Anyway I thought the price on the package was $69 so I thought it was a great deal. I didn't see the $169. I was already there so I got it anyway. I talk too much so here's the pics.


----------



## OwenM (Oct 17, 2012)

My Cobia is feeling a bit surly...and svelte, at 24.9lbs.


----------



## shekky (Oct 21, 2011)

OwenM said:


> My Cobia is feeling a bit surly...and svelte, at 24.9lbs.
> View attachment 1042726


oh well...


----------



## OwenM (Oct 17, 2012)

Well, they say it's the thought that counts. Thank you very much!
The LBS also gave me a pull-off stem just like my stock one, but in between that and the one I've decided is a bit too short. 
Just got done mounting that up, so it'll be like trying a whole new bike tomorrow 








'Cept the stem is back to being white for the moment...


----------



## Burt4x4 (Feb 21, 2013)

WTB 2.4 Trail Boss :thumbsup: got for 29 bucks too :thumbsup:









And picked up a backpack. This one is for clothes, shoes, food, etc....
Osprey Comet 30








Love the quality and design of Osprey!! Awesome :thumbsup:

RIDE!!!!!!!!!!!!!!!!!!!!!!!!!!!!!!!!!!


----------



## Jing (Sep 4, 2013)

Burt, you'll need a high quality pack to lug that pipe wrench around. You must have some gnarly wrecks if you have to carry a tool like that!

Great deal on the tire.


----------



## shekky (Oct 21, 2011)

cheap ($18.99 via ebay) chinese "5000 lumen" solar storm 5000 cree U2.

we will see how long this thing lasts. my first cheap cree light lasted just over a year and my second is still working although the connector can be a little recalcitrant. 

the thing is BRIGHT and i don't care if it's only 1500 or 2000 lumens rather than 5000. i'm also pretty stoked on how small it is. 

in san francisco, you can tape dead batteries to the top of your recycling bin so when this one dies, i'll just find another.


----------



## 007 (Jun 16, 2005)

^^^ Hey Shekky, nice pick up . . . just don't leave it charging unattended (I'm serious).

*Stated problem A*.
Set down the stored entries starting at the line that contains "Task: Click the library" and ending at the line that contains "tap(881, 393)", keeping every line the same.

Stored entries
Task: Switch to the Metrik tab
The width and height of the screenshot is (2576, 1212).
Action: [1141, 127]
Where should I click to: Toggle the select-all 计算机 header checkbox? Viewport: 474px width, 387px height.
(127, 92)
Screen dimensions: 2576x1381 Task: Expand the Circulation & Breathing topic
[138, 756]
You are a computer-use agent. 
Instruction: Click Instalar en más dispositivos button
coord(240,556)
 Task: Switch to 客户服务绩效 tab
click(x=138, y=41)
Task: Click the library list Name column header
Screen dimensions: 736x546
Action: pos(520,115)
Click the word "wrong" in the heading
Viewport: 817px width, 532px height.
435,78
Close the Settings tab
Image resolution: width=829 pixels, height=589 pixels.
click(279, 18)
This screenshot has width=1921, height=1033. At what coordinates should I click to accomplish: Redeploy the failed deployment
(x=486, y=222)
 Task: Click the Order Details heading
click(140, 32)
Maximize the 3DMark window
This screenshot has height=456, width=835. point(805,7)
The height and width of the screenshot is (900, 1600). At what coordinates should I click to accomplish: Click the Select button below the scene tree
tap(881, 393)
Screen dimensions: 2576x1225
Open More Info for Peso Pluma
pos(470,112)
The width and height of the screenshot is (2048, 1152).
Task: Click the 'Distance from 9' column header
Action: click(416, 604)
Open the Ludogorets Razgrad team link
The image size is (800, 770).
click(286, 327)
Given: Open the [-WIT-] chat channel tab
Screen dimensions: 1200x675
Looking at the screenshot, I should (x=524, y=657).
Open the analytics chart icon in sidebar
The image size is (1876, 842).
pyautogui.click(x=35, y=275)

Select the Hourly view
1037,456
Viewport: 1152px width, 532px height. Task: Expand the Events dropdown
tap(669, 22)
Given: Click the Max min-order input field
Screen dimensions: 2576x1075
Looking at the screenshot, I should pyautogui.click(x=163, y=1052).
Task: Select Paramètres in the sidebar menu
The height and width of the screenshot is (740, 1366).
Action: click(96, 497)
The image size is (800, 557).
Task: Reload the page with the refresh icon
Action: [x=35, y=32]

*Stated problem B*.
Take the forum thread about new bike gear further from where it stops.

*Answer A*.
Task: Click the library list Name column header
Screen dimensions: 736x546
Action: pos(520,115)
Click the word "wrong" in the heading
Viewport: 817px width, 532px height.
435,78
Close the Settings tab
Image resolution: width=829 pixels, height=589 pixels.
click(279, 18)
This screenshot has width=1921, height=1033. At what coordinates should I click to accomplish: Redeploy the failed deployment
(x=486, y=222)
 Task: Click the Order Details heading
click(140, 32)
Maximize the 3DMark window
This screenshot has height=456, width=835. point(805,7)
The height and width of the screenshot is (900, 1600). At what coordinates should I click to accomplish: Click the Select button below the scene tree
tap(881, 393)

*Answer B*.
----------



## shekky (Oct 21, 2011)

007 said:


> ^^^ Hey Shekky, nice pick up . . . just don't leave it charging unattended (I'm serious).


oh, i've heard about that. some dude damn near burned his house down.


----------



## shekky (Oct 21, 2011)

007 said:


> ^^^ Hey Shekky, nice pick up . . . just don't leave it charging unattended (I'm serious).


A Cheap Chinese Bike Light Nearly Burned Down this Rider?s House | Singletracks Mountain Bike News


----------



## shishono (Jan 10, 2016)

I bought more of 18650 batteries for my bike flashlight.
My flashlight is good. It's jetbeam br10gt 
Pros
- small
- very bright. you can watch when I use on my trip here for example.
- easy to unmount
- easy to change batteries, bring many you want or find new one
- brightest mode can take 2 hrs

Cons
- not as bright as big flashlight with external battery


----------



## shekky (Oct 21, 2011)

new bar tape for the 'cross...five years after i got it. wrapped it right over the red stock tape. hopefully, that'll make riding this bike on dirt a wee bit more comfortable.


----------



## DIRTJUNKIE (Oct 18, 2000)

shekky said:


> A Cheap Chinese Bike Light Nearly Burned Down this Rider?s House | Singletracks Mountain Bike News


YIKERS!
Did his insurance cover him for a better light setup?


----------



## bigkat273 (Jan 16, 2008)

DIRTJUNKIE said:


> YIKERS!
> Did his insurance cover him for a better light setup?


Yes I hope it was submitted to insurance as a full Lupine setup.


----------



## Stalkerfiveo (Feb 24, 2015)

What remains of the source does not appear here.